Experts talk mobile innovation at FFWD

Despite promising interaction and engagement rates, marketers aren’t yet taking full advantage of mobile marketing, which Jake Norman, president and chief marketing strategy officer at Mindshare Canada, finds rather surprising. “There’s a lot more potential of what can come [from mobile advertising] and I think the impediment is often trying to make things overly complex […]

Despite promising interaction and engagement rates, marketers aren’t yet taking full advantage of mobile marketing, which Jake Norman, president and chief marketing strategy officer at Mindshare Canada, finds rather surprising.

“There’s a lot more potential of what can come [from mobile advertising] and I think the impediment is often trying to make things overly complex and that gets in the way of doing things because quite simple iterations can yield quite strong results,” said Norman during a panel discussion at FFWD: Advertising & Marketing Week 2014 in Toronto Tuesday afternoon.

“Because mobile advertising is still in its infancy, doing it well now can get you quite far ahead quite quickly, and it doesn’t have to be as complicated as marketers try to make it,” added Norman.

Joining Norman in the panel discussion was Steve Irvine, group director of global marketing solutions at Facebook Canada; Hucham Ratnani, co-founder and COO of Frank & Oak; and Jeremy Bornstein, head of emerging payments at RBC.

Norman highlighted three key areas when asked how the agency finds time to focus on mobile in such a fast-paced, deadline-driven work environment. He stressed the importance of experiencing and experimenting with technologies first-hand.

“You can read a lot of articles about Google Glass, but until you put it on and use it and you’re either excited or disappointed you can’t really understand what it will be,” he said.

Fostering collaboration among agency teams and experts outside of the agency’s walls is also important, as is formal training.
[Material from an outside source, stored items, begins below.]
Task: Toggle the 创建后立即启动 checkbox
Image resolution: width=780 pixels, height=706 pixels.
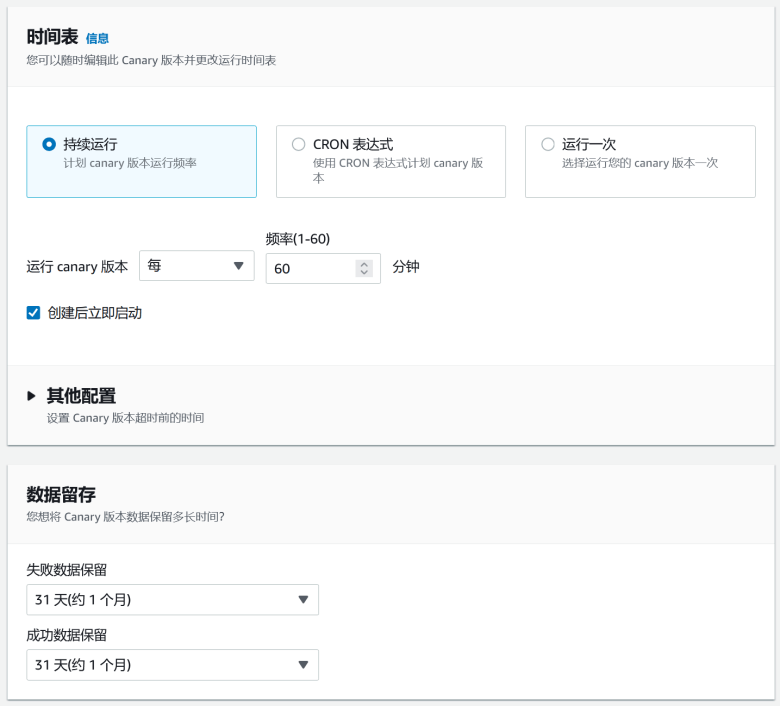Action: 34,313
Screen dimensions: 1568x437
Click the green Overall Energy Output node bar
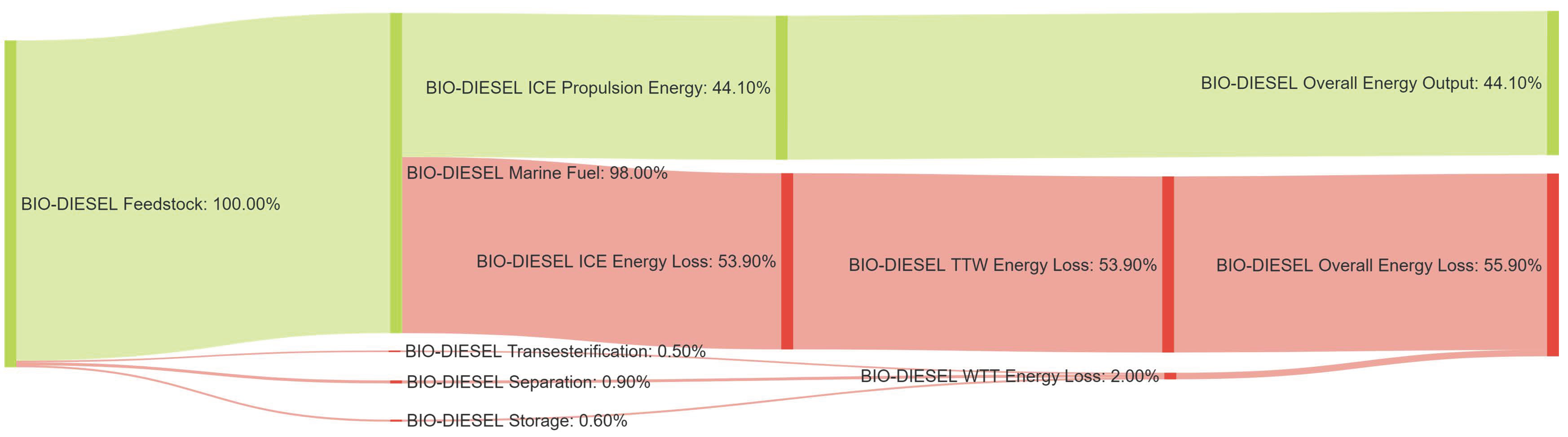[x=1553, y=83]
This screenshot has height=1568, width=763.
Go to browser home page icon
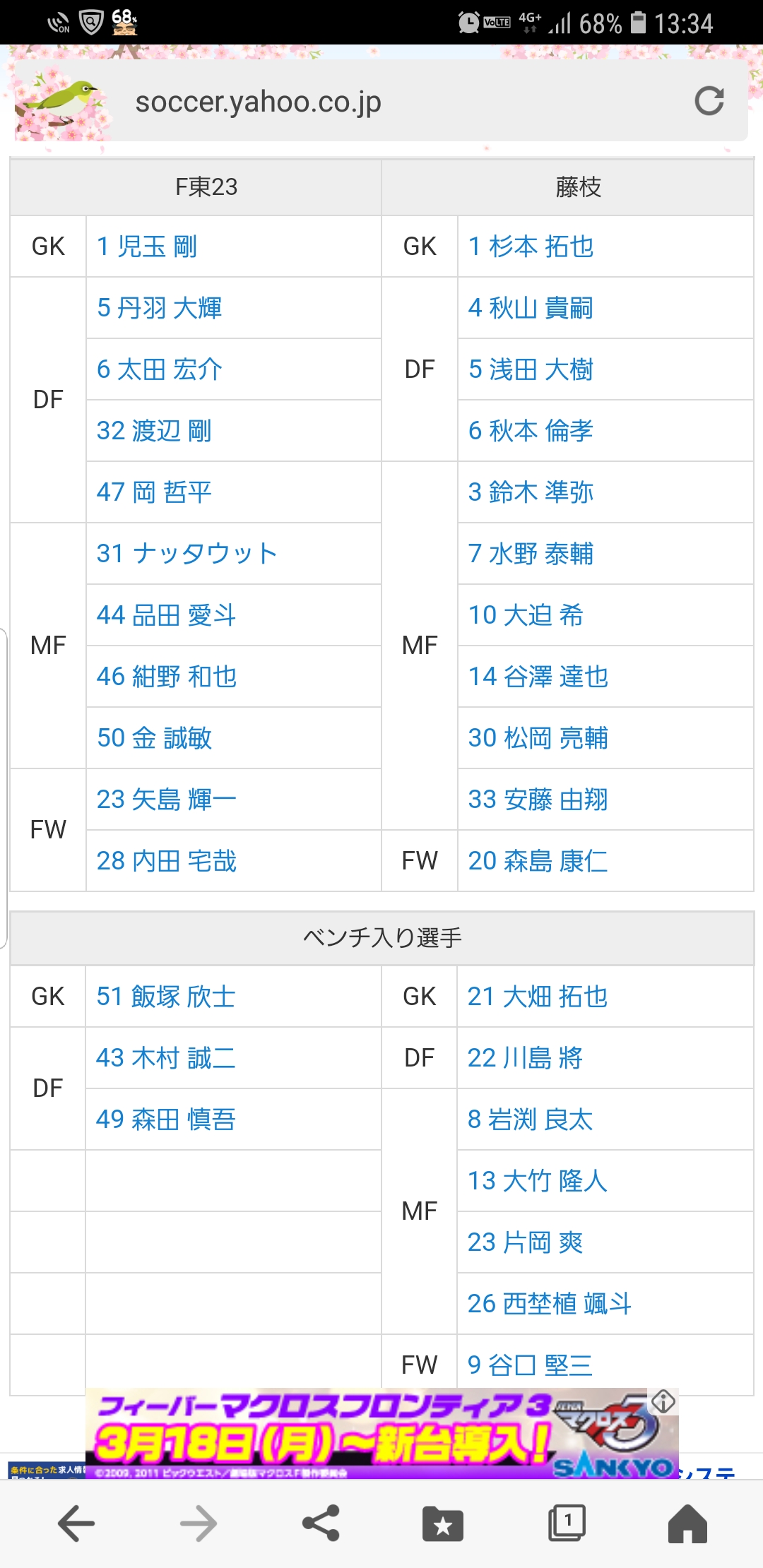(x=687, y=1523)
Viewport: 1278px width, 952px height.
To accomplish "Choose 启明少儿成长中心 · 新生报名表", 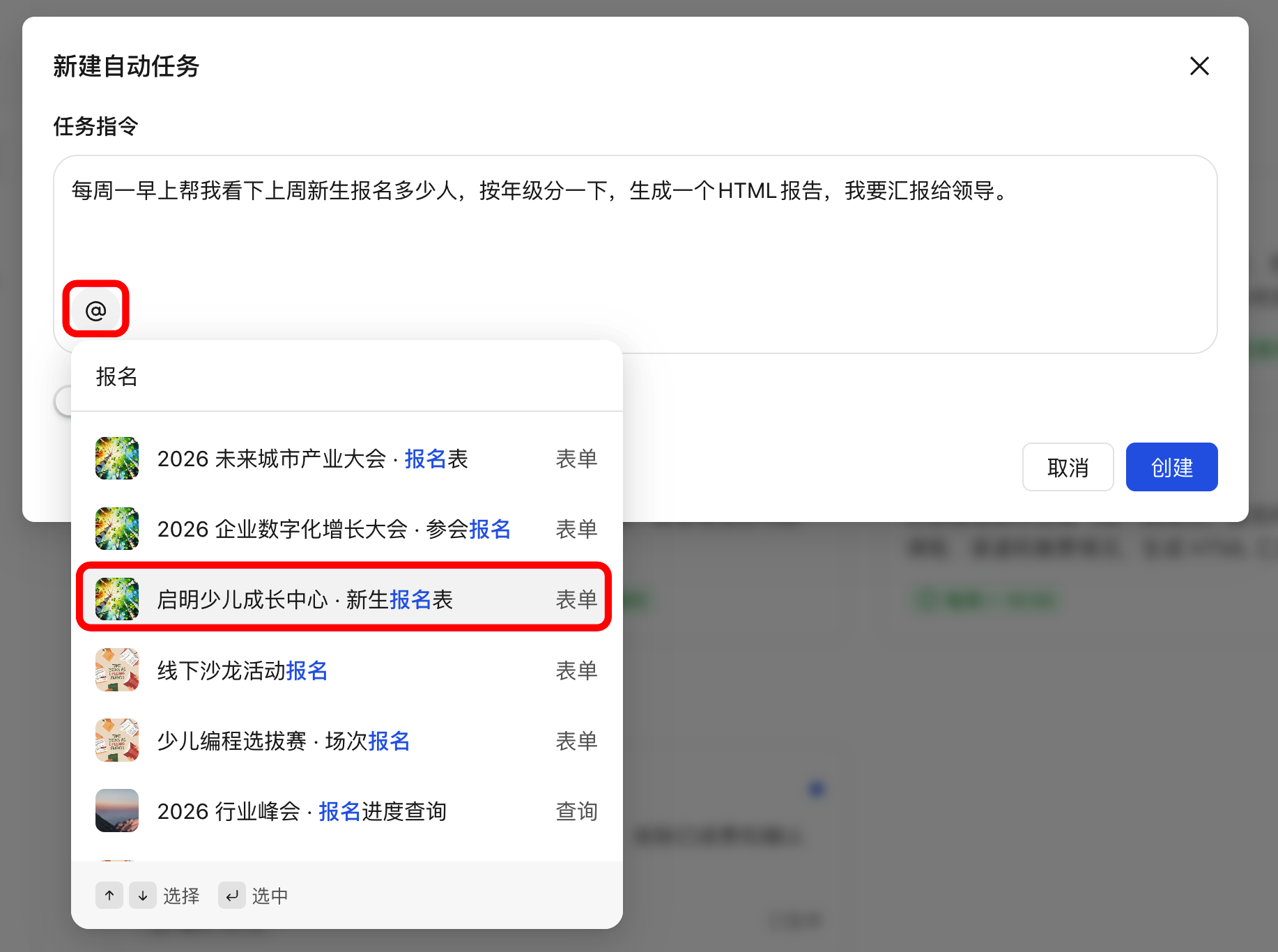I will click(346, 599).
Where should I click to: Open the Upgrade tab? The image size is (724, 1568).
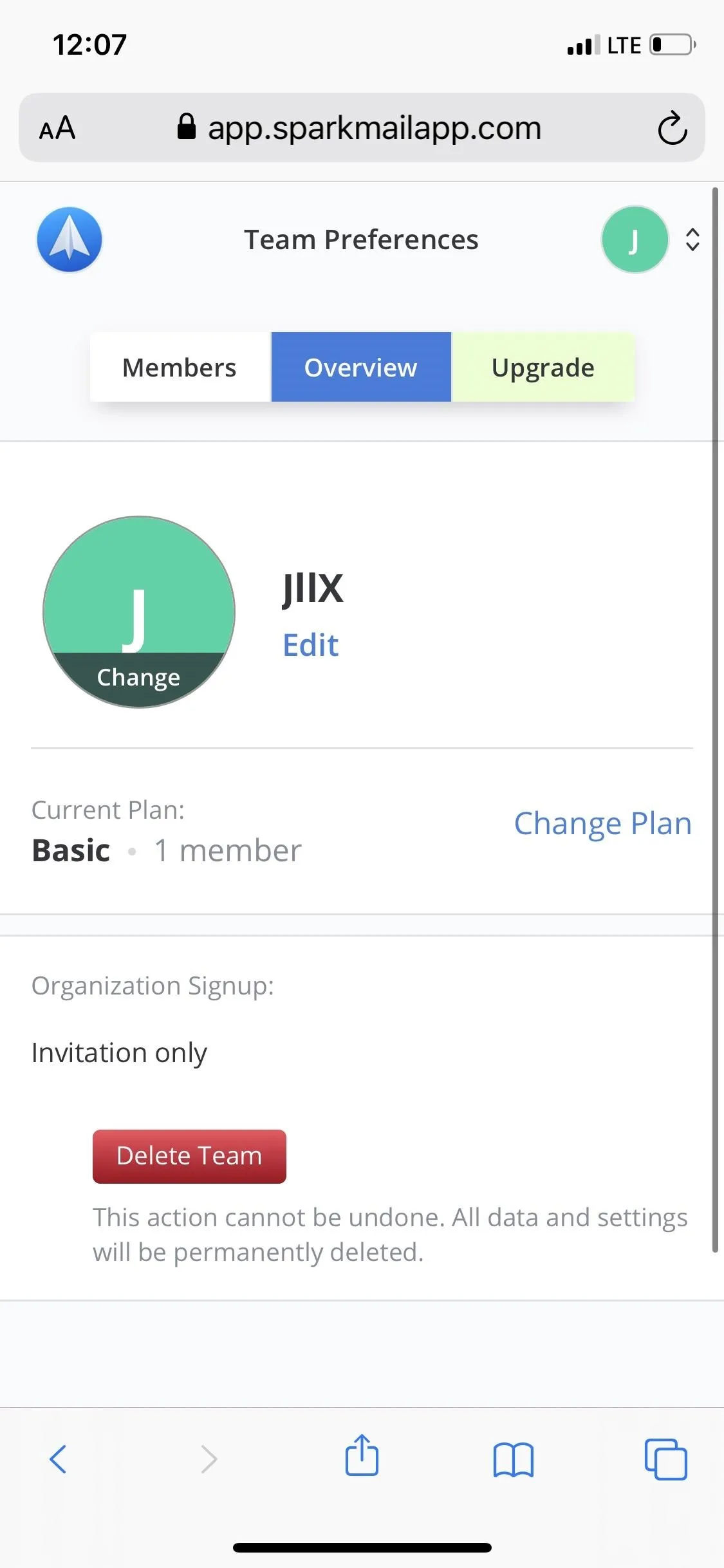tap(543, 367)
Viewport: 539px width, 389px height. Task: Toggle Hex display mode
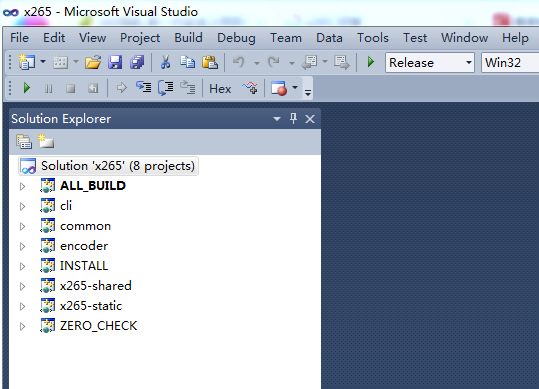tap(220, 89)
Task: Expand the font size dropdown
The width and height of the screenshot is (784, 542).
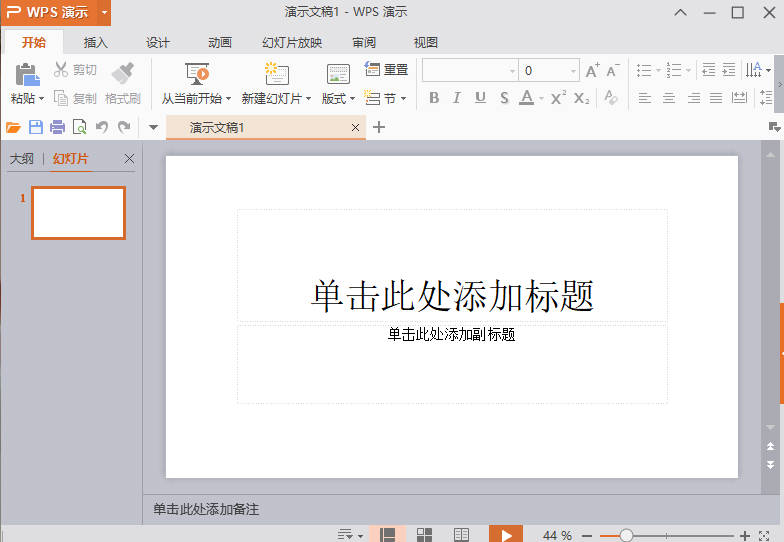Action: coord(573,71)
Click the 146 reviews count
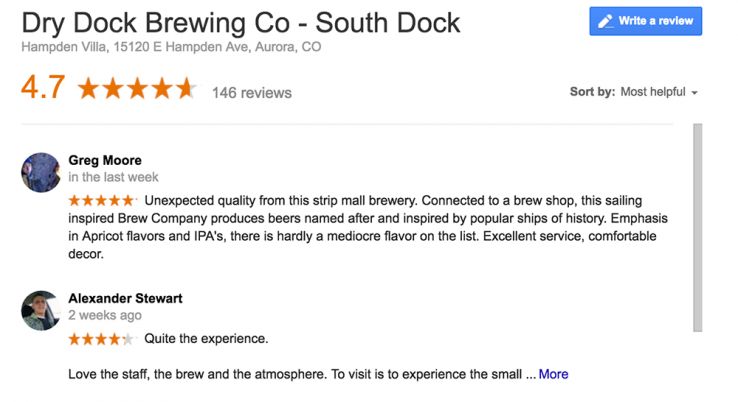The height and width of the screenshot is (402, 738). pyautogui.click(x=252, y=93)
Norman said 90 of the agency’s employees became Facebook qualified last year.

On the marketer side, Bornstein said he thinks about mobile and digital channels as a whole and approaches innovation from a number of different angles. “I certainly have as my mandate to change the way that clients pay from a plastic-based product today to something different, something that’s more immersive in the future,” he said.

One of the ways RBC is innovating in the banking space is through Facebook. Late last year the financial institution introduced person-to-person (P2P) electronic money transfers that allows users to send money transfers to their Facebook contacts through the RBC Canada app.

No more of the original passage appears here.